Migule Altunaga and Dane Hurst in Rambert's 'The 3 Dancers' Image: Migule Altunaga and Dane Hurst in Rambert's 'The 3 Dancers'  
© Rambert

Malcolm Gillies wrote about Elena Kats-Chernin's Three Dancers in August, after performances in Townsville as part of the Australian Chamber Music Festival. The work, inspired by the 1925 painting by Picasso, is now halfway through a long season as a ballet in the UK, with performances in regional centres as well as at Sadler's Wells Theatre in London. The production by the famous Rambert dance company and choreographer Didy Veldman will continue touring the UK until February.

When Elena Kats-Chernin wrote her Three Dancers she was insistent that it serve equally as a piece of chamber music and a score for a ballet. In fact, this was an expectation of the complex, tri-continental commissioning of the work (see: my article on Resonate in August).

So, after the huge success of the chamber premiere in Townsville, how did it work out as a ballet? How was the play of trios, in Picasso's picture and Kats-Chernin's music, interpreted in the choreography? How much did the music have to accommodate to the above-pit performers?

The Three Dancers, as ballet, premiered in Plymouth on 23 September, and toured regionally in Britain, before debuting in London on 3 November. There, it appeared as part of a Rambert 'Love, Art & Rock n Roll' triple bill, at Sadler's Wells Theatre. Rambert has an almost cult status in Britain, particularly among London's hordes of young dancers, who hung attentively, even spellbound, on this performance. The Daily Telegraph the following day hailed it as a 'trifecta of dynamic choreography, deft set design and a bewitching original score'.
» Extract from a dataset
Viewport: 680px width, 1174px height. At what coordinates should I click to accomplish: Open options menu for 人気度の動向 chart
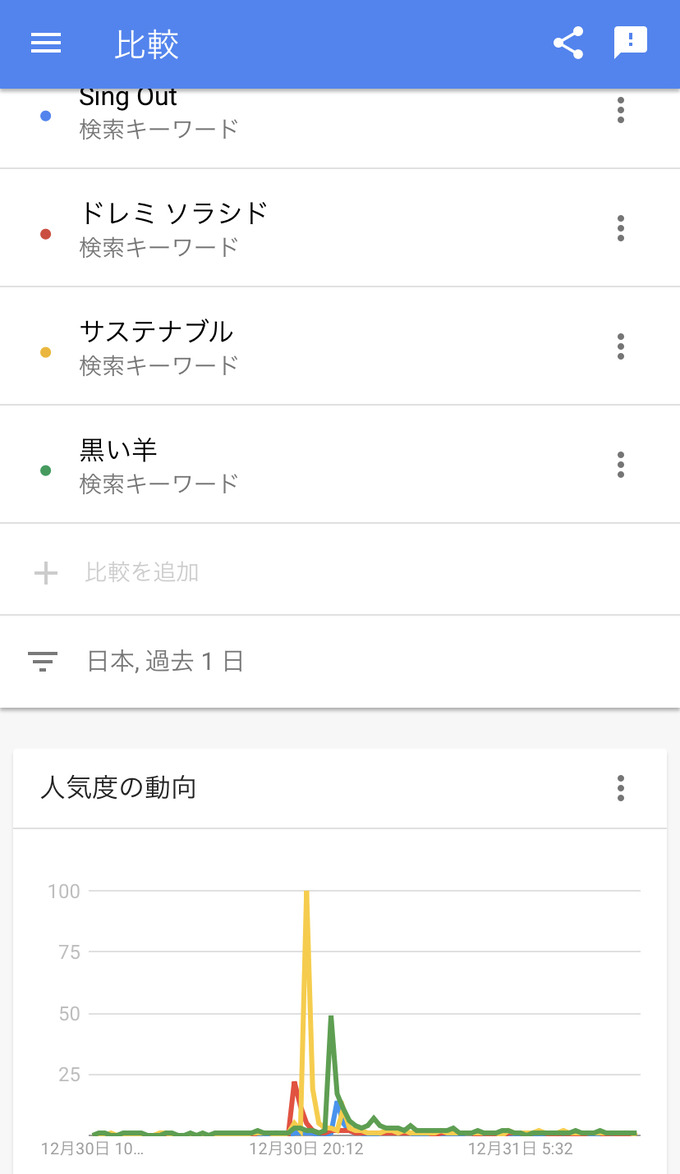[x=620, y=788]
In devising her choreography, Didy Veldman had worked closely with Kats-Chernin. Talking to The Guardian (31 August), Veldman explained that she eschewed reference to the 'linear narrative' of the tragic love triangle reflected in Picasso's painting. Rather, she wanted to leave the audience 'with the imprint of the painting's emotions of love and death'. Kats-Chernin similarly speaks of not telling the story but portraying 'the tragic and tense mood'.

But Veldman has an even darker take upon the painting's emotions than the habitually colourful Kats-Chernin. Picasso's work just breathes hate and violence to her: 'if you look at those three people, they seem to be holding hands as if they're unable to let go', Veldman observed to Guardian readers. And so, to her choreography, featuring in the ballet's opener and finale, two segregated trios - one clothed in white; the other, 'shadows' (drawn from Picasso's picture) in black - and making much of the desperate holding of hands, while bodies move and writhe within those clasps.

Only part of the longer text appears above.